* ASSIGNMENT:
Your answer should be the exact lines of the data below from the one containing "The height and" through the one containing "Task: Click left"; please include nothing else.

Records from a data collection
----

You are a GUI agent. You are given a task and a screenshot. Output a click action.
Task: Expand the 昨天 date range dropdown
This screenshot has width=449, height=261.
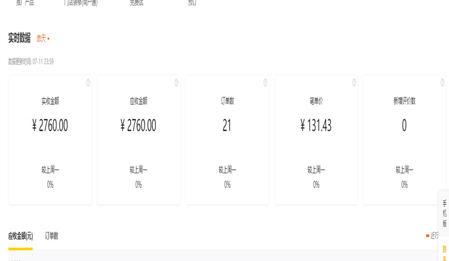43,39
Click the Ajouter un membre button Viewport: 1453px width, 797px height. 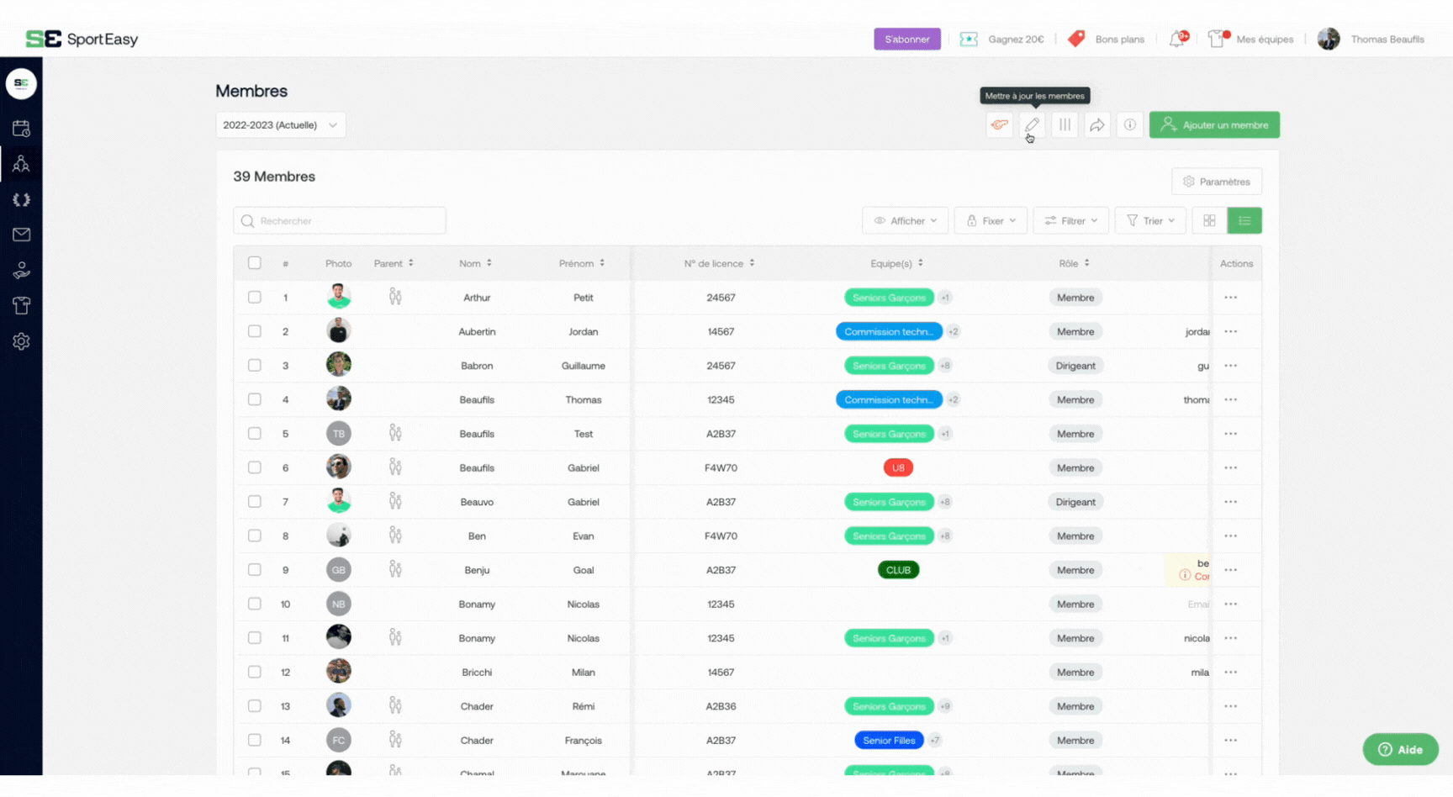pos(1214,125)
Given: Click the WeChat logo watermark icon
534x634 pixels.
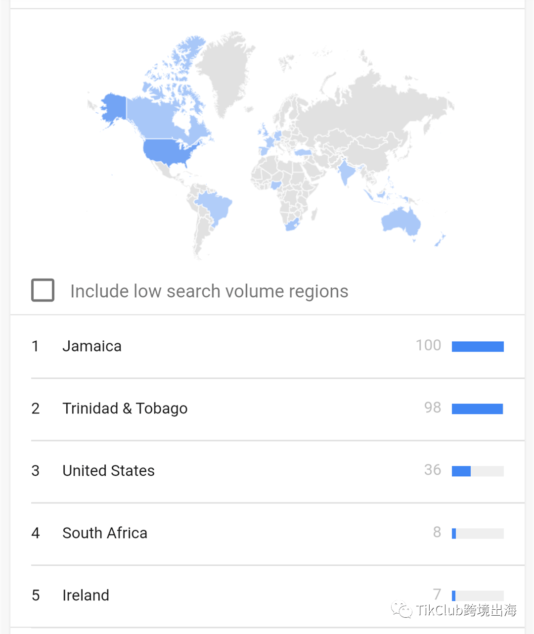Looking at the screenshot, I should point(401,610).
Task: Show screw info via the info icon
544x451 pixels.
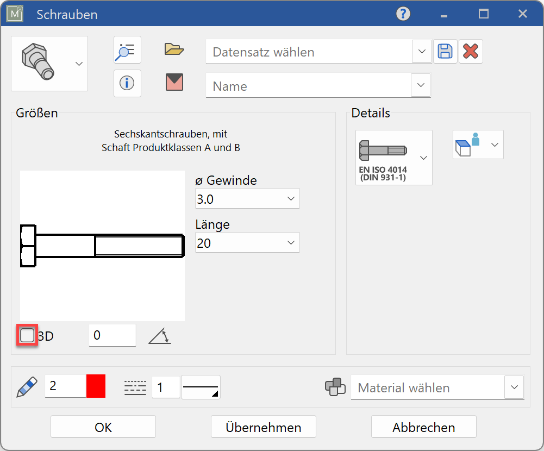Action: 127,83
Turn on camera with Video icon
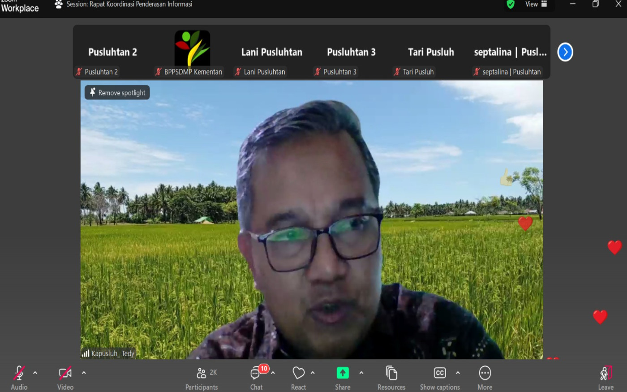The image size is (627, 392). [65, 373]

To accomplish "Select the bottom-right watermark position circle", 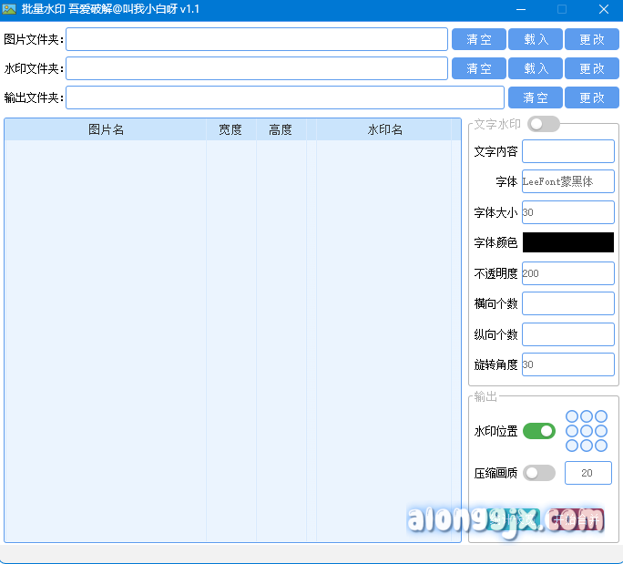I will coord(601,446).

----

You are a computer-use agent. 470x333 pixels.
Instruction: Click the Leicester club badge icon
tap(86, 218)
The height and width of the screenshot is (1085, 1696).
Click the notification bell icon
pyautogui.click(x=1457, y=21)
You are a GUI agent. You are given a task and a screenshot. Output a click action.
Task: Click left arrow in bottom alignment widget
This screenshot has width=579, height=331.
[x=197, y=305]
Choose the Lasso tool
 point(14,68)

----

* TASK OUTPUT:
The height and width of the screenshot is (1085, 1696).
Click the notification bell icon
pyautogui.click(x=1457, y=21)
You are a GUI agent. You are given a task and a screenshot. Output a click action.
Task: Click left arrow in bottom alignment widget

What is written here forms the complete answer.